Após a abordagem no trem, Keith foi convidado por Mick a visitá-lo em casa para ouvir toda sua coleção de discos. Depois deste encontro, Keith procurou Dick para falar dos discos que ouvira na casa deste velho amigo e descobre que todos se conhecem a anos. Resolveram então tocar juntos, ora na casa do Mick, ora de Dick. Em tempo juntou-se ao trio Bob Beckwith e Allen Etherington. Keith começou a fazer a cabeça das pessoas para seus heróis, Chuck Berry e Bo Diddley, como também da possibilidade de ganhar dinheiro no futuro, tocando essas músicas. Ninguém levou a hipótese do colega muito a sério.
Os Blues Boys
Mick acabou batizando o grupo de Little Boy Blue and The Blue Boys. Não havia muitas pessoas que ouvissem blues na Inglaterra nesta época, e foi uma surpresa e tanto quando, no final de Março de 1962, Keith Richards e Dick Taylor abriram o jornal Melody Makers e acharam o anúncio de uma banda de blues que tocava todo sábado à noite em um clube em Ealing. Allen pediu o carro emprestado ao seu pai e levou a tropa para assistir Alexis Korner & the Blues Incorporated, talvez a primeira banda de blues inglês de qualidade a se destacar. Anos mais tarde, em retrospecto, Alexis Korner, seria chamado de "o grande pai do blues branco inglês", definição e glória que ele nega. Ficaram extasiados com o show e poucos dias depois estavam gravando uma fita demo para mandar para Alexis. Foram gravadas as canções "Around And Around", "La Bamba", "Reelin' And Rockin' " e "Bright Lights, Big City". Um detalhe é que a versão de Mick de "La Bamba" estava repleta de palavras em pseudo-espanhol, palavras que soavam espanhol sem serem palavras de verdade. Fizeram um embrulho e mandaram a fita pelo correio.

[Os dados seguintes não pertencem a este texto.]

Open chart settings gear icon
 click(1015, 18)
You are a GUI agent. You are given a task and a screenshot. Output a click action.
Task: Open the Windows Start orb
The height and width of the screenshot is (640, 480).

Naquela mesma semana, no dia 07 de Abril, antes da fita chegar ao seu destino, voltaram ao clube como passariam a fazer todos os sábados. Mas aos poucos, eles se mostravam mais críticos em relação ao blues que estava sendo tocado ali. O Blues Incorporated apresentava blues pelo seu lado mais jazzístico e a cada vez que o saxofone solava, todos na mesa ficavam deprimidos. "Parece coisa de Big Band" resmunga Keith. Mas foi quando Cyril Davis anuncia Paul Jones para cantar "Dust My Broom", uma música de Elmore James, que o mundo passou a girar diferente. Não que Paul Jones tivesse cantado assim tão espetacularmente. Mick prestou muita atenção pois este número era um dos seus favoritos, e achou a versão de Paul um pouco mais comercial do que a sua com os Blues Boys. Mas o acompanhamento de slide guitar foi como ninguém nunca ouvira antes. Lá estava um loiro, da idade deles, tocando igualzinho a Elmore James. Keith, que nunca vira alguém tocando slide antes, ficou tão atordoado com a execução que logo que a música acabou, subiu no palco e trouxe o loirinho para beber com eles à sua mesa. Assim conhecem Brian Jones.